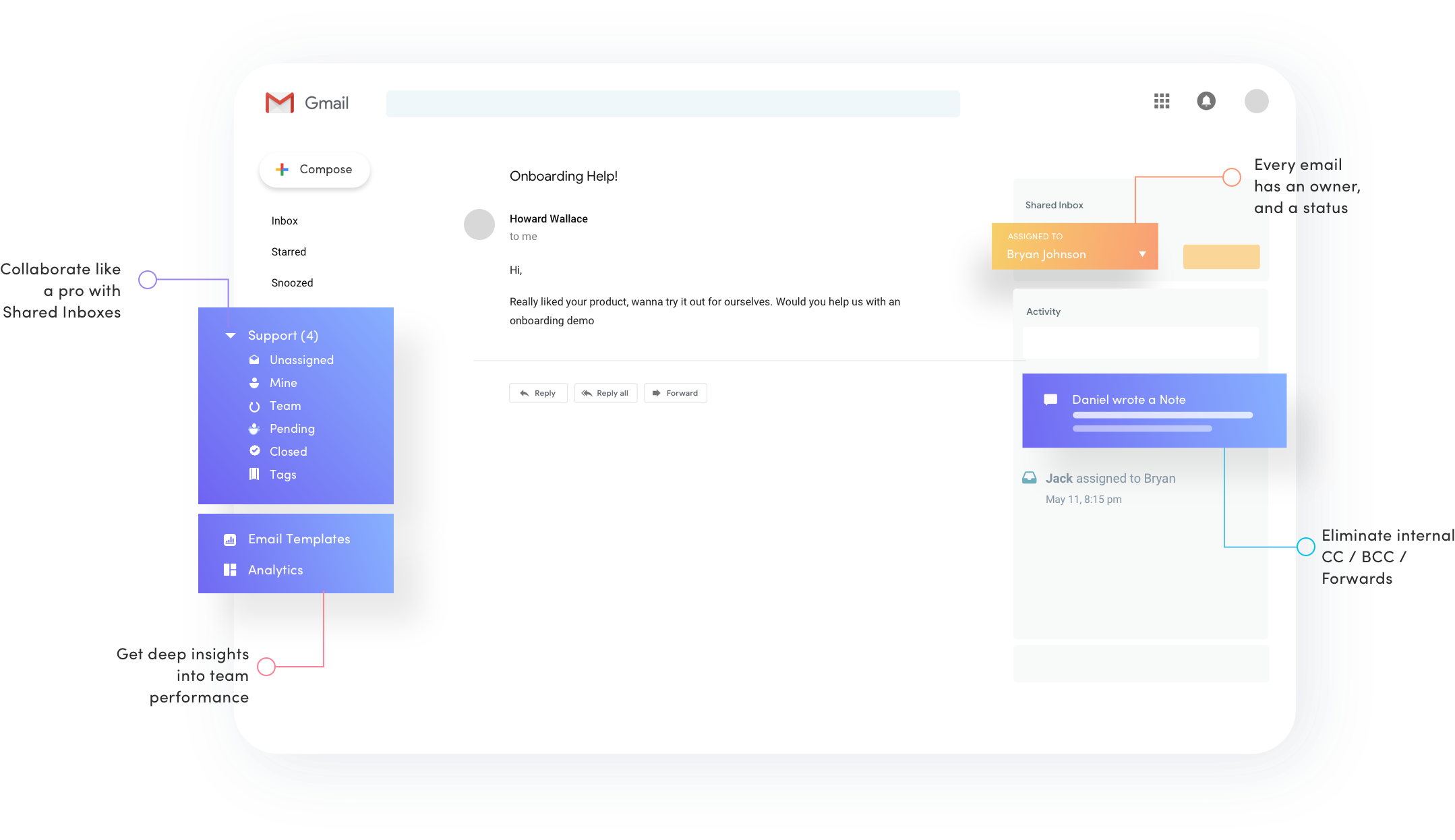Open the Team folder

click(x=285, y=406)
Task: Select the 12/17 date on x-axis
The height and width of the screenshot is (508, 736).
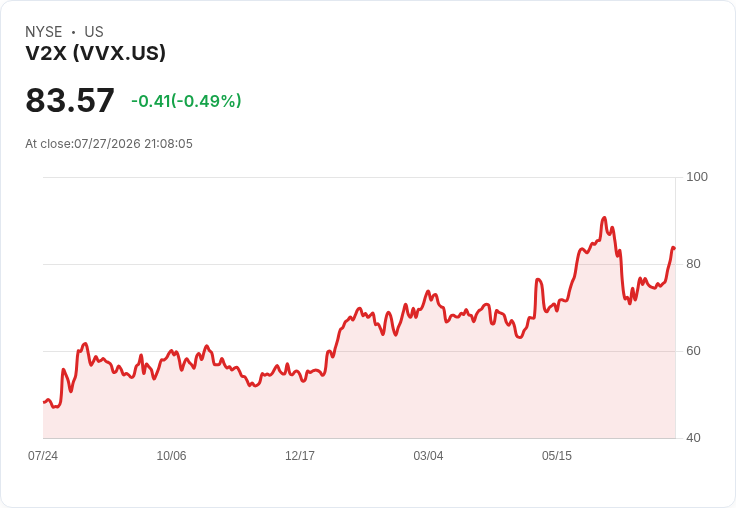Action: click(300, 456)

★ ★ ★ ★ ★ ★ ★

> REQUEST
Rewrite the lines of the material from the line containing "Task: Select the 12/17 date on x-axis" through the end, swapping "x-axis" for "horizontal axis" and keeping everything else unchanged. Omit the pictures from your answer.

> EXERCISE OUTPUT
Task: Select the 12/17 date on horizontal axis
The height and width of the screenshot is (508, 736).
Action: click(300, 456)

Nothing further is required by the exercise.